Comme à son habitude, le chevalier fut le premier à arriver sur les remparts. En tête des troupes, il avait le don de donner du courage aux soldats, montrant l’exemple d’un chevalier sans peur et sans reproche, fidèle au roi. Vêtu d’une armure blanche, il se battait avec acharnement, convaincu que la volonté de son roi était celle à suivre. Les pierres, les flèchent, et même le feu, tout dirigé en son encontre, ne le firent pas tomber. C’était le chevalier le plus craint par l’ennemi anglais, non sans tort : rien ne l’empêchait d’avancer.

Seulement, les Anglais avaient eux aussi leurs héros. Tout de noir vêtu, il s’avança vers le chevalier blanc, prêt à en découdre. Le chevalier blanc vacilla et se releva. Le chevalier noir fut blessé, mais continua le combat. Le chevalier blanc tomba, mais ne put se redresser. C’était noir contre blanc, et le noir avait gagné la bataille. Le chevalier noir était plus fort que le blanc. Lui, connu pour son invincibilité n’était finalement pas inébranlable : le chevalier noir était plus fort que lui.
Le chevalier blanc sombra dans l’inconscience.
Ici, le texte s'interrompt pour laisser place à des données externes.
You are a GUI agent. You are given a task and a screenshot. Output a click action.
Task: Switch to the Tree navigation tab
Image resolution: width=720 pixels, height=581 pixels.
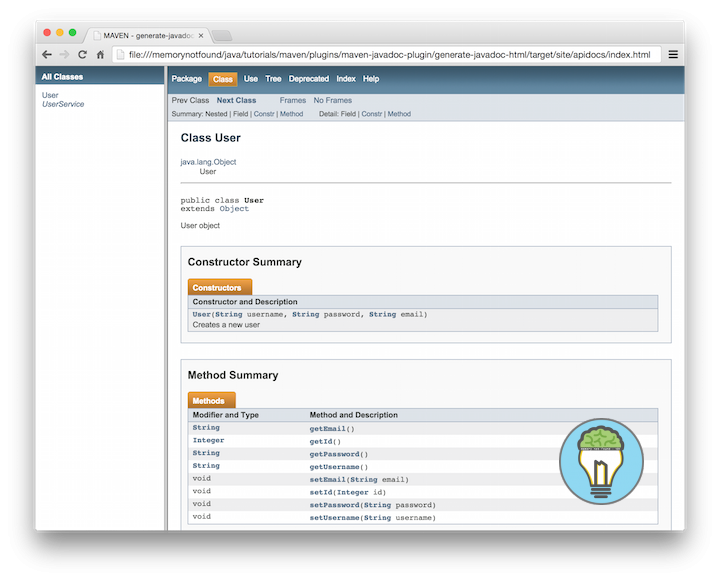pyautogui.click(x=273, y=79)
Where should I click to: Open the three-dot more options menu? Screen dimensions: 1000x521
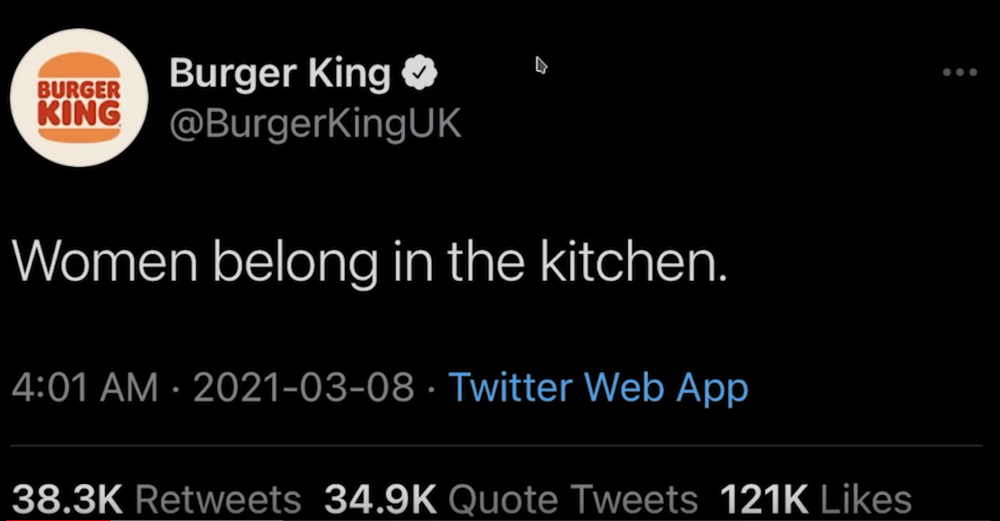pyautogui.click(x=961, y=73)
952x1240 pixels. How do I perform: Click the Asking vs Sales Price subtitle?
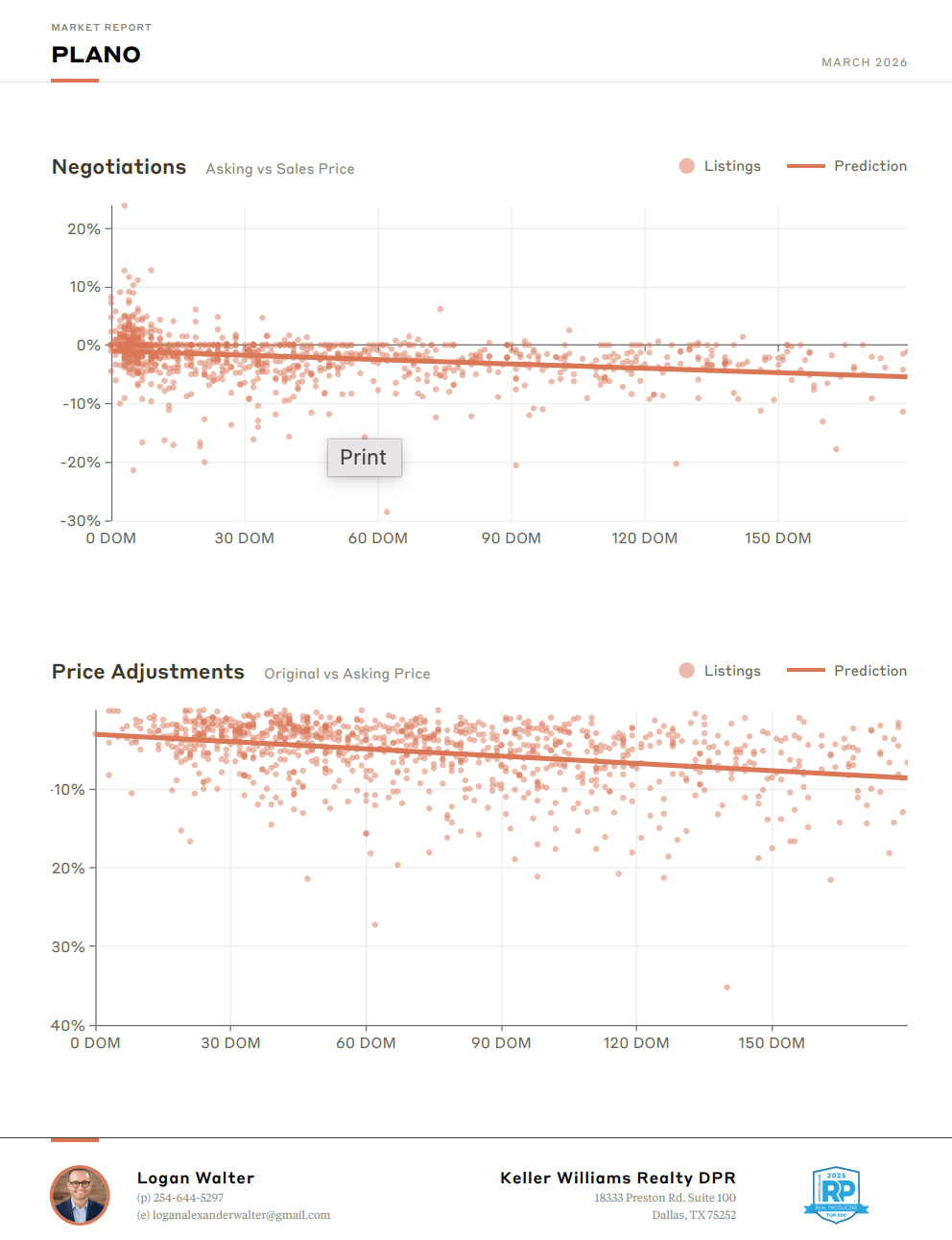pos(280,169)
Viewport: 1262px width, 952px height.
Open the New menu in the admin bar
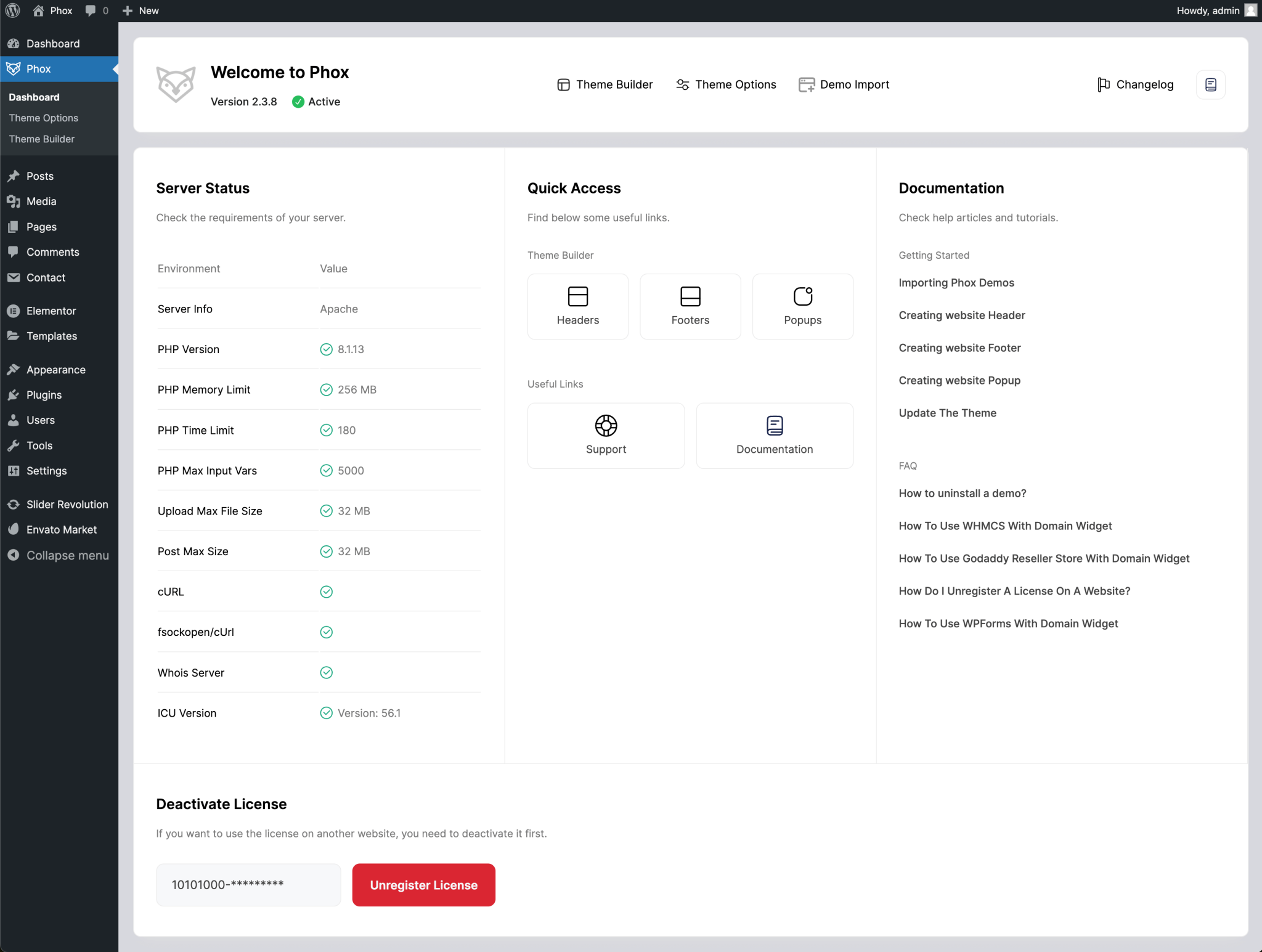point(140,10)
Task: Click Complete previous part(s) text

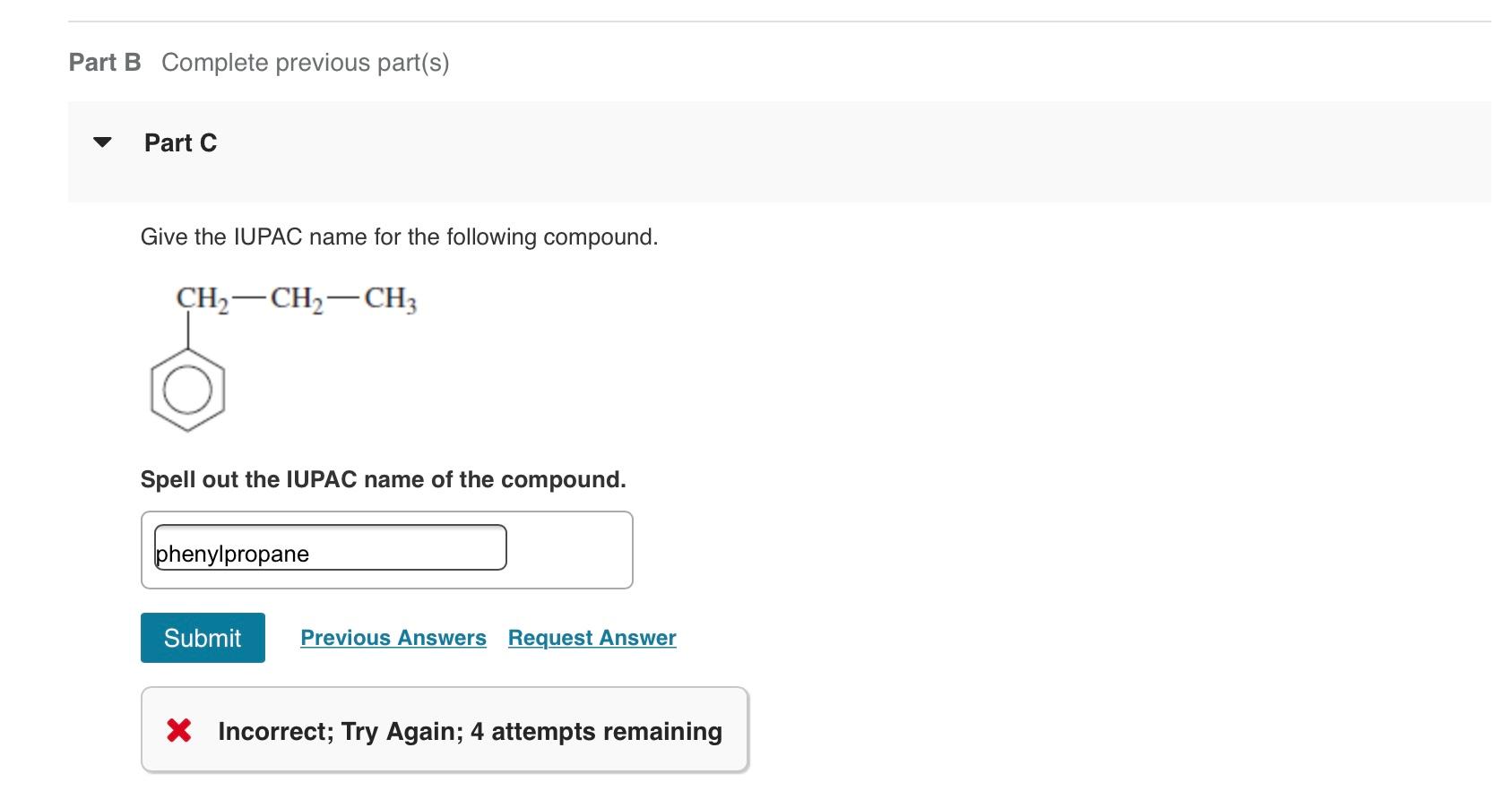Action: [305, 62]
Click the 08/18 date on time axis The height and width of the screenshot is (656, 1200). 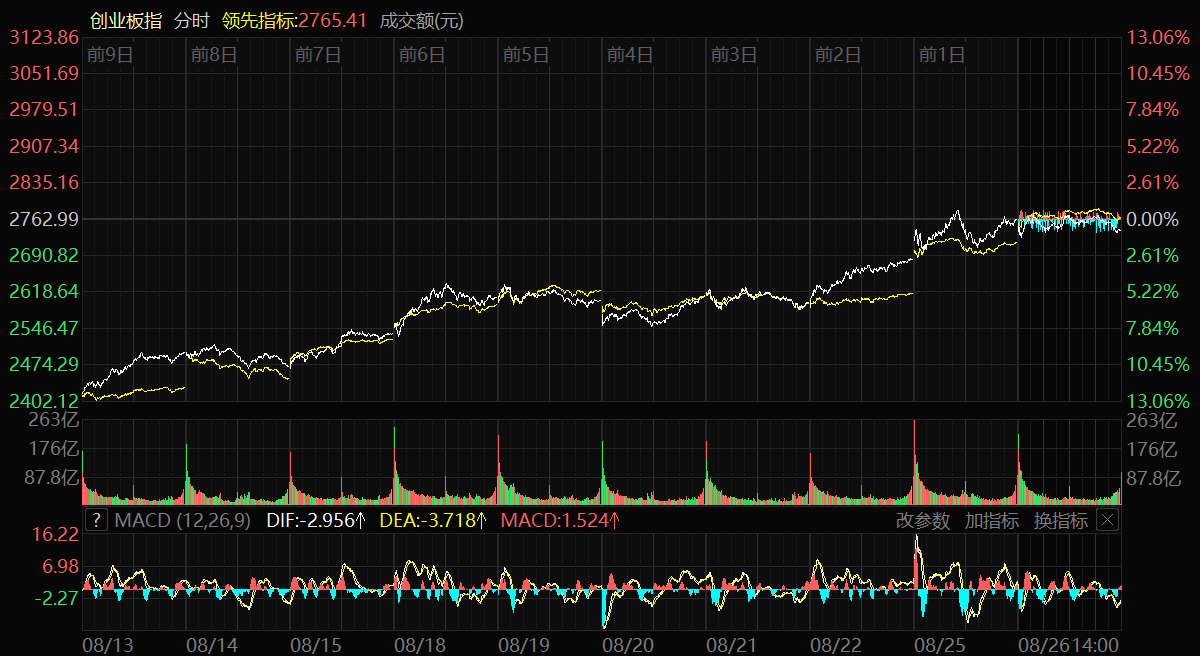coord(420,646)
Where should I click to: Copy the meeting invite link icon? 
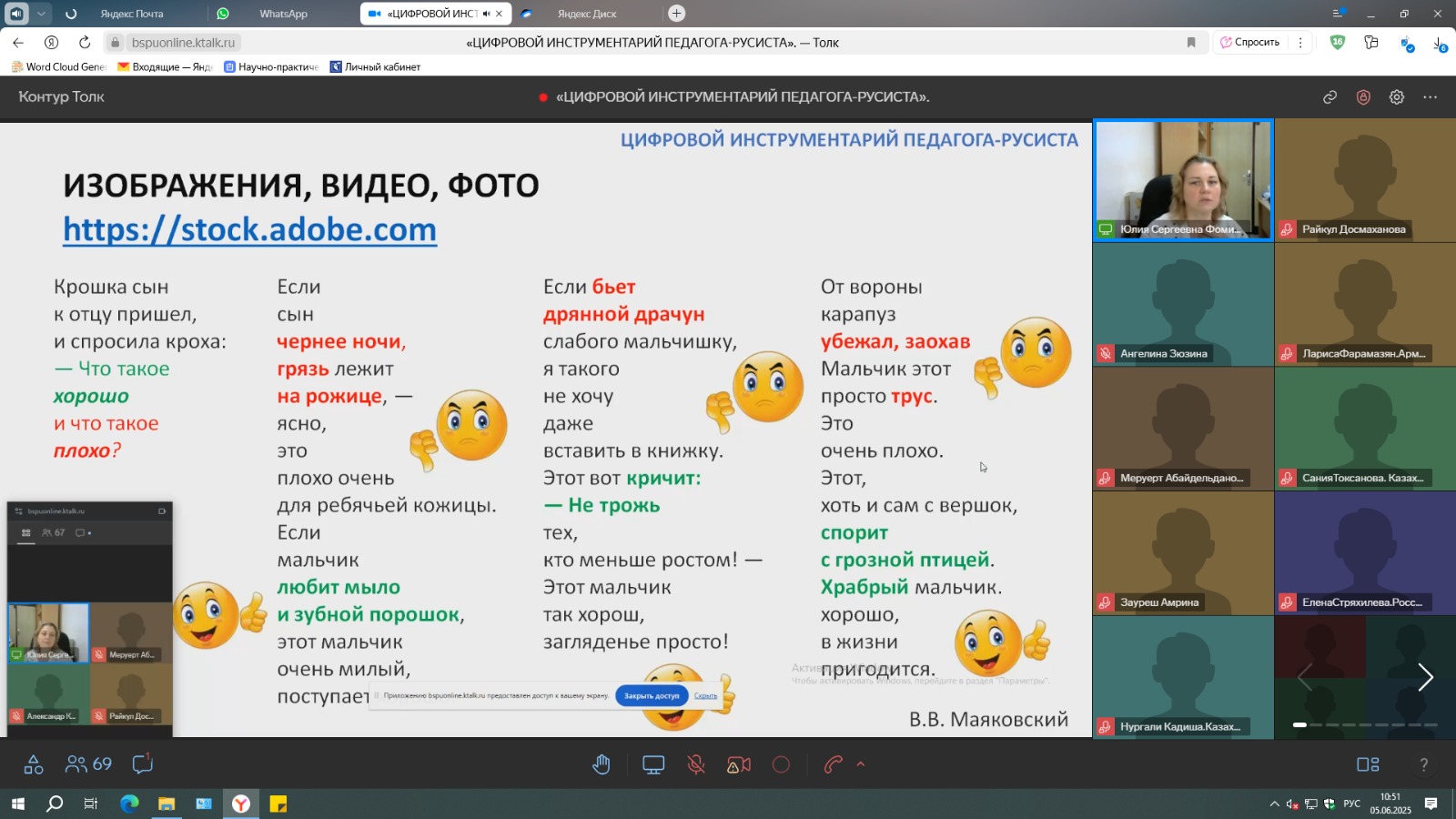point(1330,97)
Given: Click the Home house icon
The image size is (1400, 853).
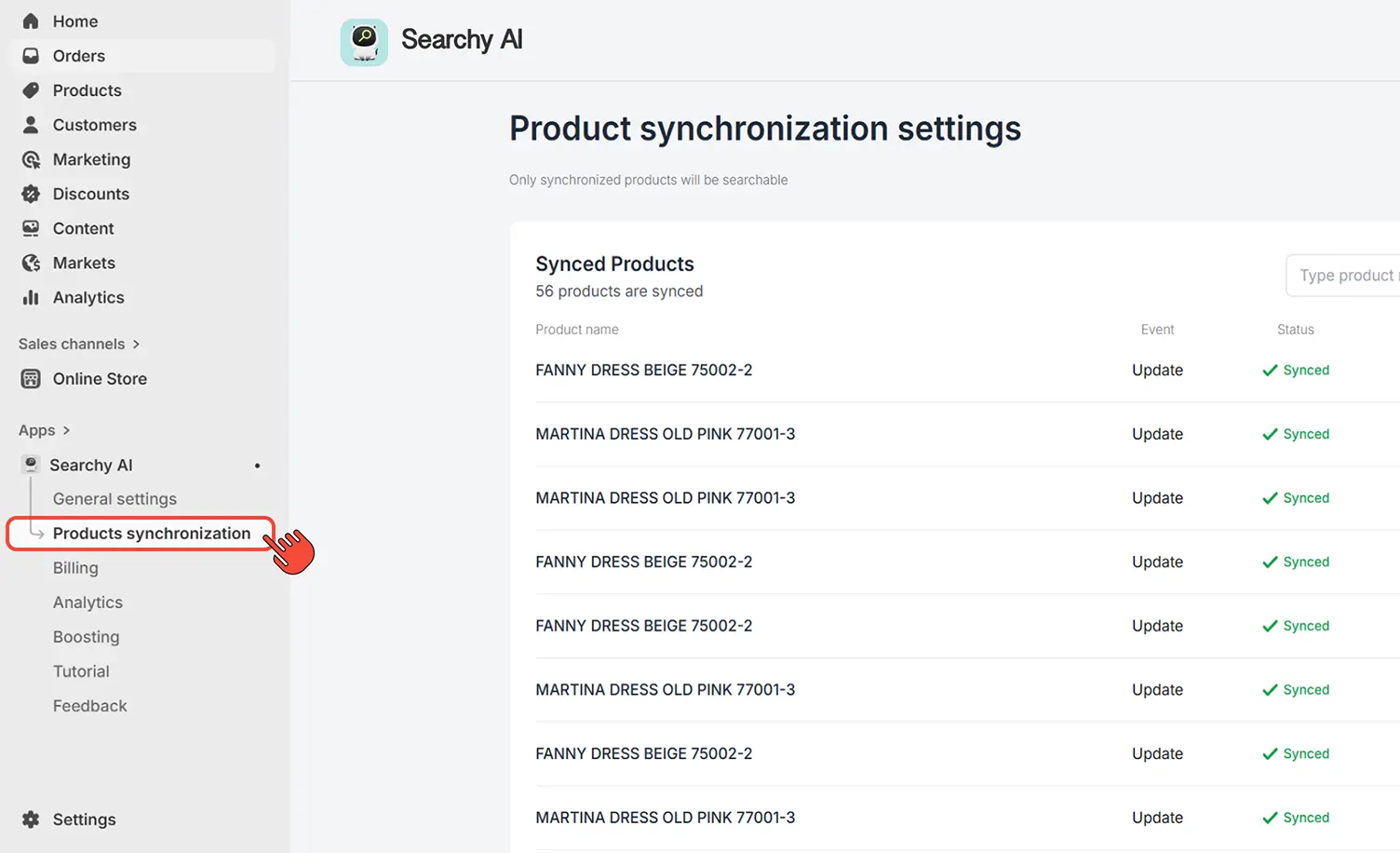Looking at the screenshot, I should 31,21.
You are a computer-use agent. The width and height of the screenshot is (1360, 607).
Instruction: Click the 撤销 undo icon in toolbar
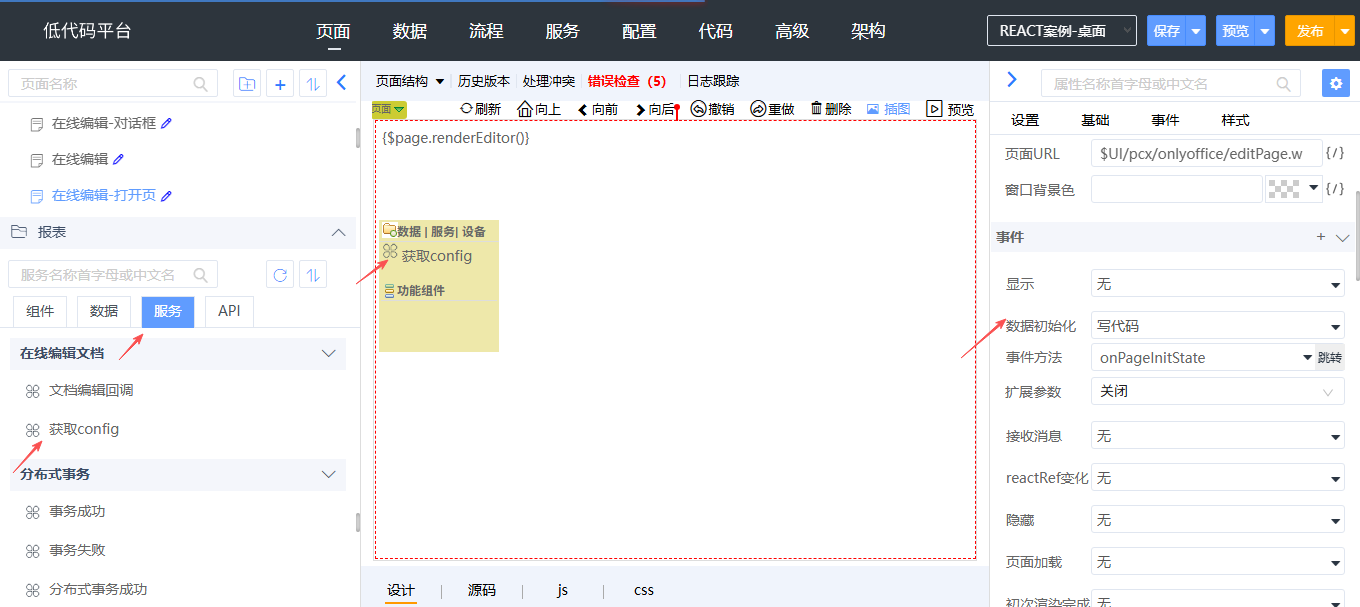point(698,109)
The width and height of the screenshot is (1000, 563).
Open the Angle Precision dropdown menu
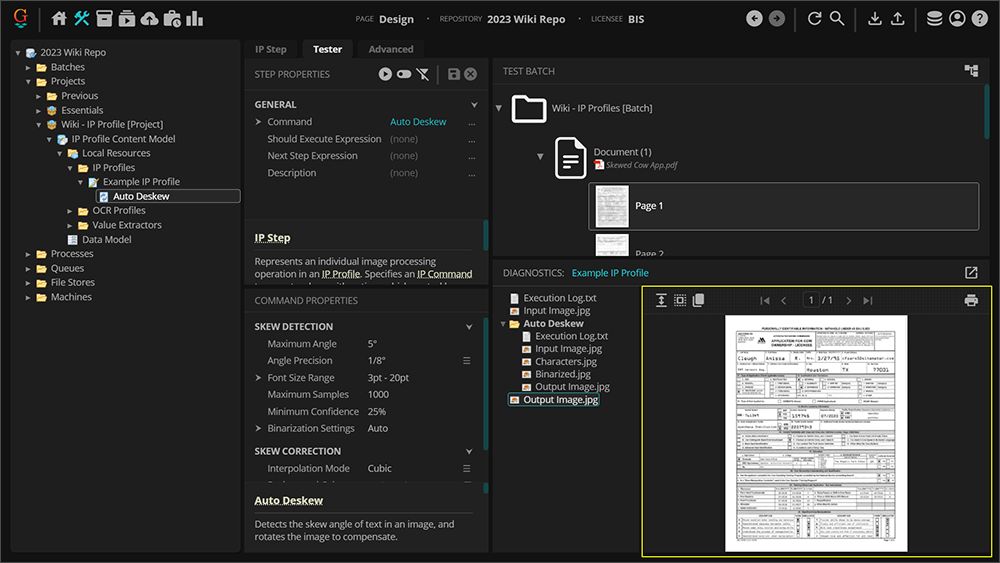[x=466, y=360]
Le chevalier blanc fut emprisonné dans l’un des cachots du fort, une pièce froide et humide toute l'année. Beaucoup de personnes avaient péri ici, incapable de supporter la rudesse de vie des lieux. Attaché aux mains, puis aux pieds, le chevalier fut brutalement réveillé. Il papillonna des yeux, et ouvrit la bouche pour crier de terreur. Cri qui ne put être entendu, puisque que du tissu fut immédiatement inséré dans la cavité buccale. Devant lui, le terrible chevalier noir en armure.

Camiel eut peur : le chevalier noir avait inventé un supplice, juste pour le plaisir de le voir souffrir.

Puis, ce dernier, parla. L’armure volatilité, pour laisser place à un visage couvert d’un pair de yeux marron et des cheveux blonds. Il devait soit coopérer et entamer une discussion avec le chevalier noir, soit ne pas coopérer et attendre, sans réel espoir, qu’une personne vienne le délivrer.
Camiel choisis la première option et hocha la tête.

Il regarda autour de lui, il était à la buanderie, pas dans un cachot. Autour de lui, ce n’était pas des menottes, mais des files des prises des fers à repassé. Le ronronnement du sèche-linge avait stoppé. Camiel soupira, bien que son rêve eût tourné au cauchemar, il aurait aimé le continuer pour connaitre la suite de l’aventure du chevalier blanc.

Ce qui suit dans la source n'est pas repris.